Denis Drennan, chairperson of the Irish Creamery Milk Suppliers’ Association (ICMSA) Farm and Rural Affairs Committee said that farmers are seeking a thorough explanation from Bord na Móna on “how the interests of private property owners and the productivity of farmland is to be protected”.

Last November, the cabinet approved funding of €108 million for Bord na Móna’s large-scale peatlands restoration project.

Drennan said while many in the area had general reservations about the extent of the proposed rewetting, there were “very specific concerns around the lack of a detailed plan and response procedure in the event of the rewetting causing general or specific damage to private property”.

Drennan said it would be a “mistake for the rewetting to proceed without such a plan governing any unforeseen consequences”.

‘We’ll need a formal commitment’

He said that while he understood that Covid-19 precluded any possibility of face-to-face meetings, as soon as it was practicable such a meeting should be arranged at which all relevant issues could be worked through.

“We want there to be a plan laid out beforehand covering the possibilities that our members’ farms will be adversely affected by this massive rewetting project and we want a formal commitment from Bord na Móna that they will abide by that plan,” Drennan said.

We’ll want to see the plans covering possible adverse effects on our farms beforehand and we’ll want to know the exact procedure to be followed if and when that damage occurs.

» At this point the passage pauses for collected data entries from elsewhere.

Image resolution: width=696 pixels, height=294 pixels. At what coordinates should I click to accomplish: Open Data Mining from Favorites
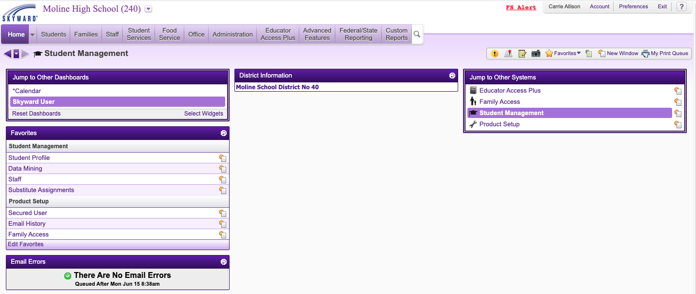point(25,169)
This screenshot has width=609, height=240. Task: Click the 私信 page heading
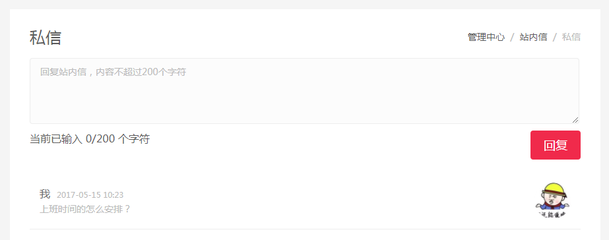[x=46, y=38]
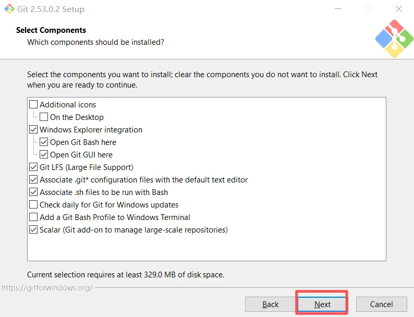Screen dimensions: 414x317
Task: Minimize the Git Setup window
Action: coord(338,9)
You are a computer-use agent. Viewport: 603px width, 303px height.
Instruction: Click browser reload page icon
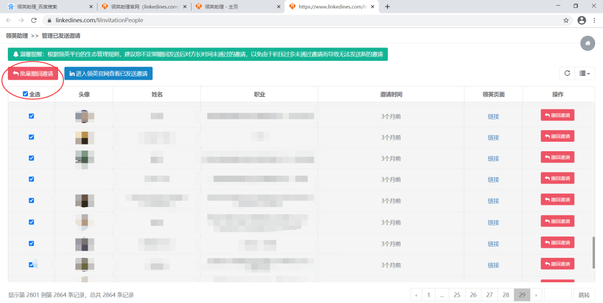(x=34, y=20)
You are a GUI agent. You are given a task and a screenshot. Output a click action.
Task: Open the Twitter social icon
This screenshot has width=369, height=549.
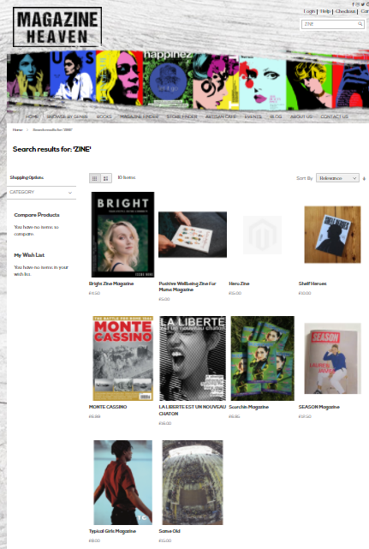tap(363, 4)
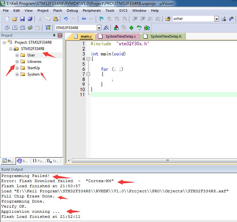Click the Insert bookmark flag icon

tap(101, 19)
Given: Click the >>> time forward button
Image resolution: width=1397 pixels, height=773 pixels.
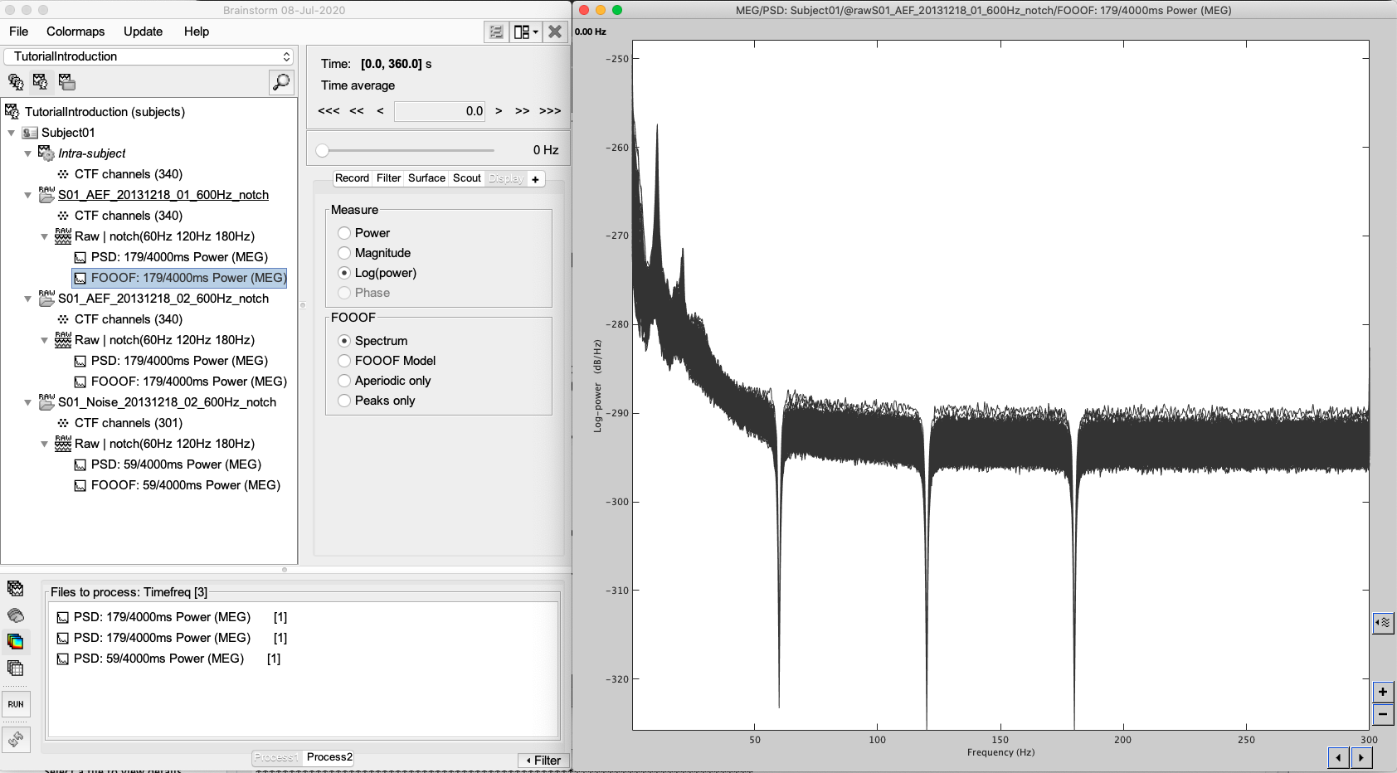Looking at the screenshot, I should (x=550, y=111).
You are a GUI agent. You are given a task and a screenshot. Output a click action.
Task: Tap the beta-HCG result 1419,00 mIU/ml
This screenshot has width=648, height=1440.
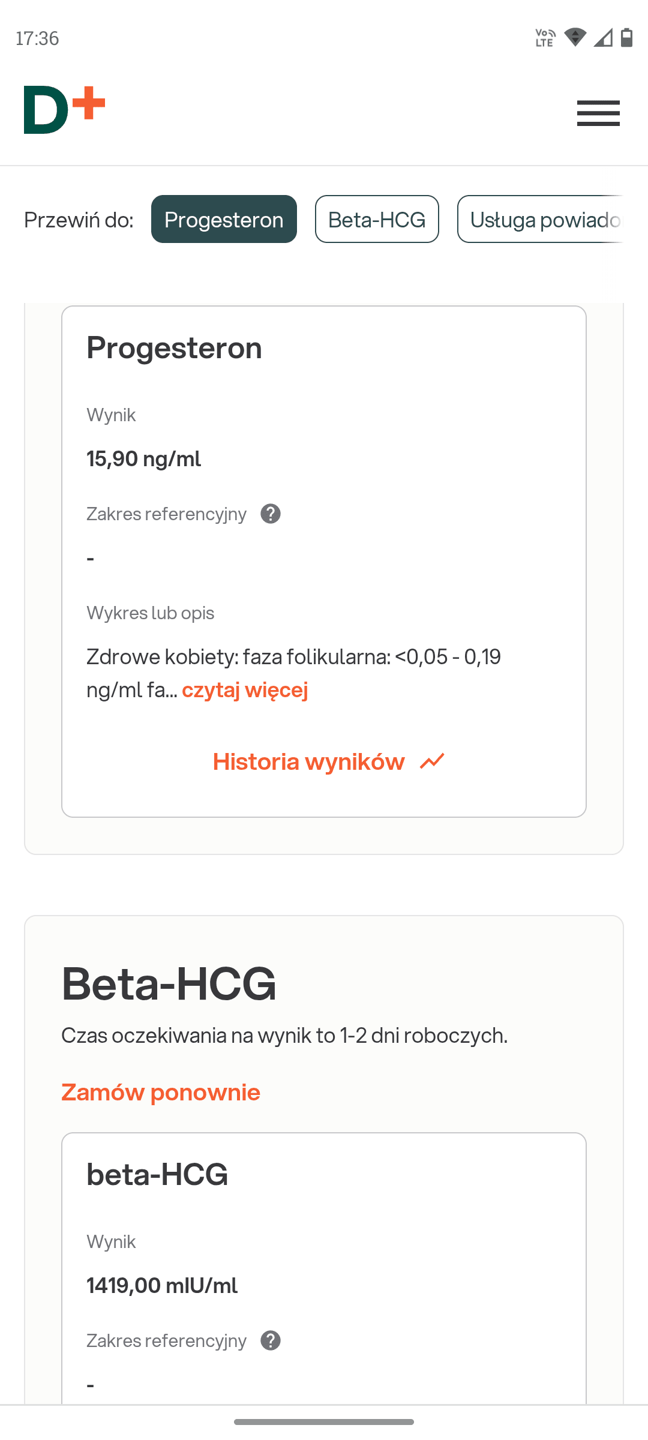click(162, 1285)
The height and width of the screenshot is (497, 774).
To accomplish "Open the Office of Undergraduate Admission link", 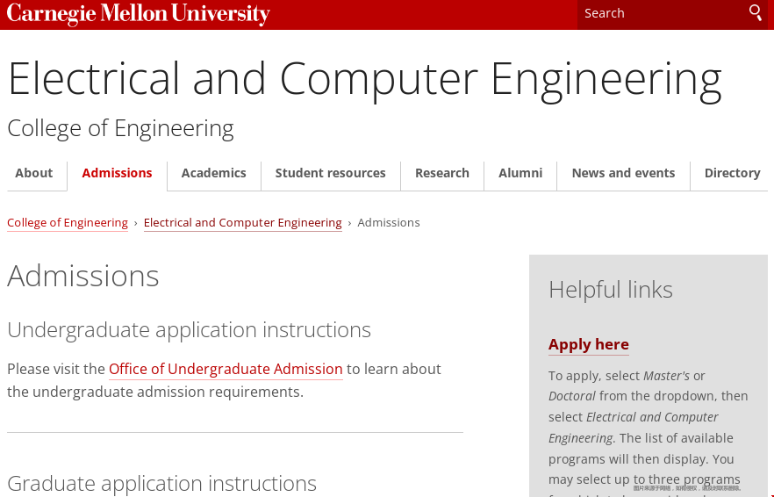I will point(226,370).
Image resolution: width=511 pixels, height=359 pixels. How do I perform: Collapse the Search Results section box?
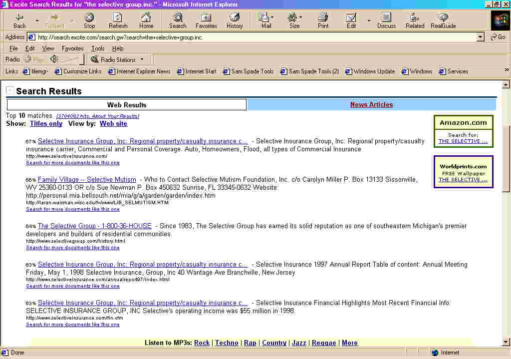9,91
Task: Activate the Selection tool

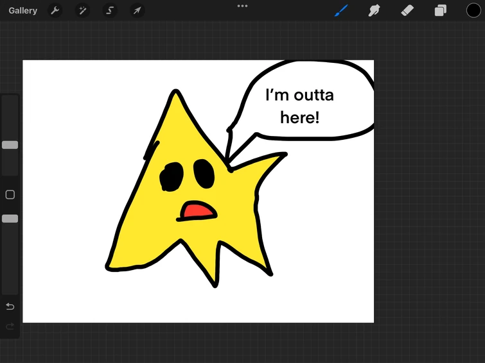Action: pyautogui.click(x=110, y=11)
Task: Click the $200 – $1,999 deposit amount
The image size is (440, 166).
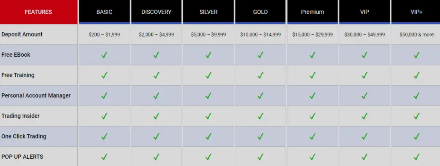Action: coord(104,34)
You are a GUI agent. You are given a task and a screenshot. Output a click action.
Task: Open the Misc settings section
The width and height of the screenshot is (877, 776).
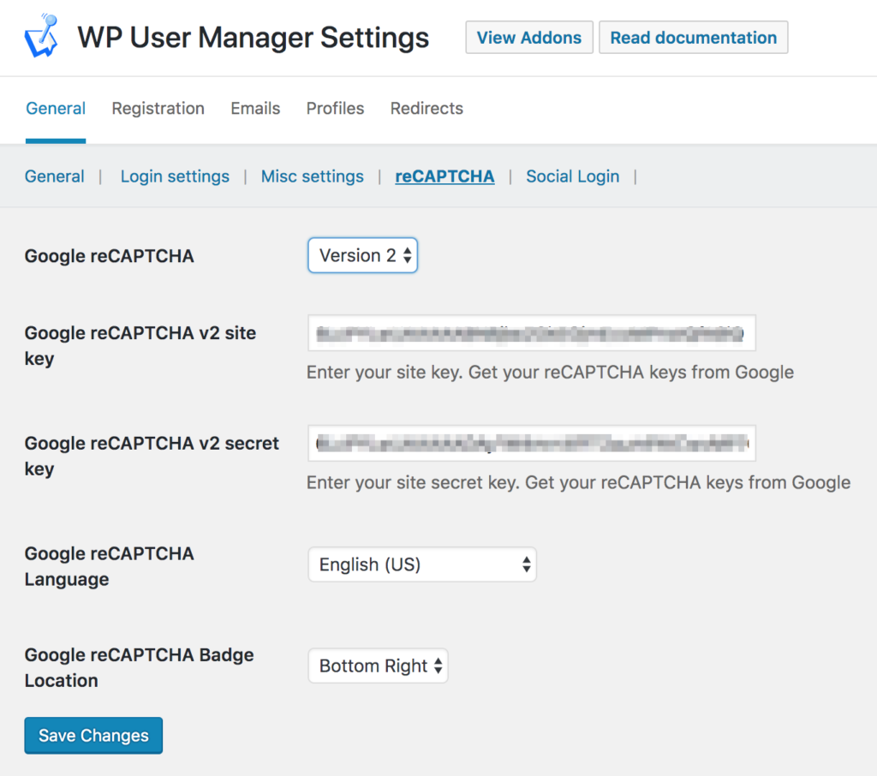click(312, 176)
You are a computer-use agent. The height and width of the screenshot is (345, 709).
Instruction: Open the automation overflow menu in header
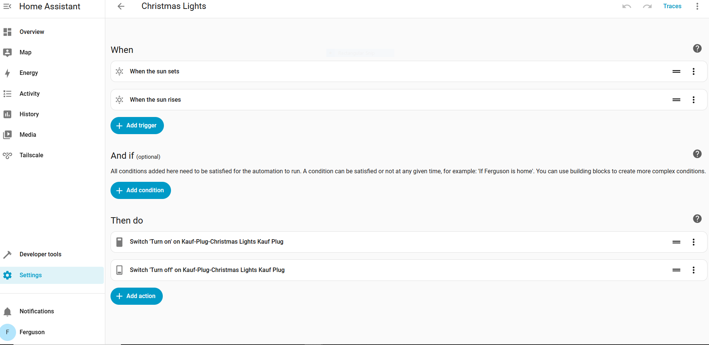[697, 6]
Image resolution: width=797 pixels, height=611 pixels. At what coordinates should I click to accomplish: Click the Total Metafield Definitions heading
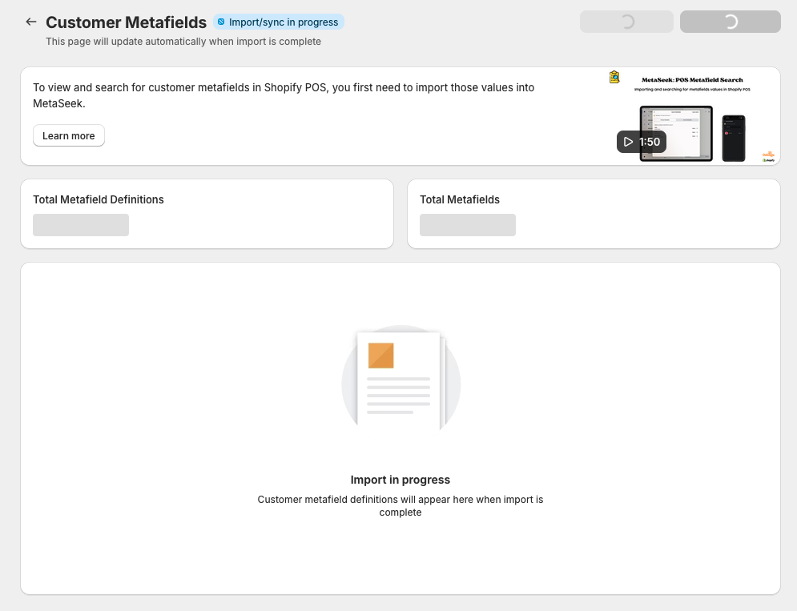[x=99, y=199]
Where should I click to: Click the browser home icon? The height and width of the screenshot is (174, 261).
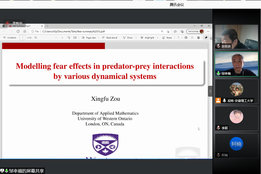point(25,31)
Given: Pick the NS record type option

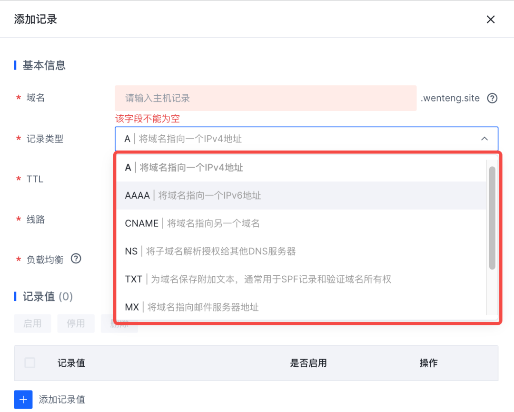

“We’ll need a formal commitment from Bord na Móna to make good any adverse effects on our farms through their project now and into the future.

“It’s important to ICMSA that the people of the locality realise that we’re not standing in the way of climate progress, but we can’t allow someone else’s decision damage the local farmland that generations of farm families had to work so hard to improve and drain and make productive.”

Drennan added that there is also an issue for non-farming rural dwellers “in terms of possible damage to roads and other infrastructure”.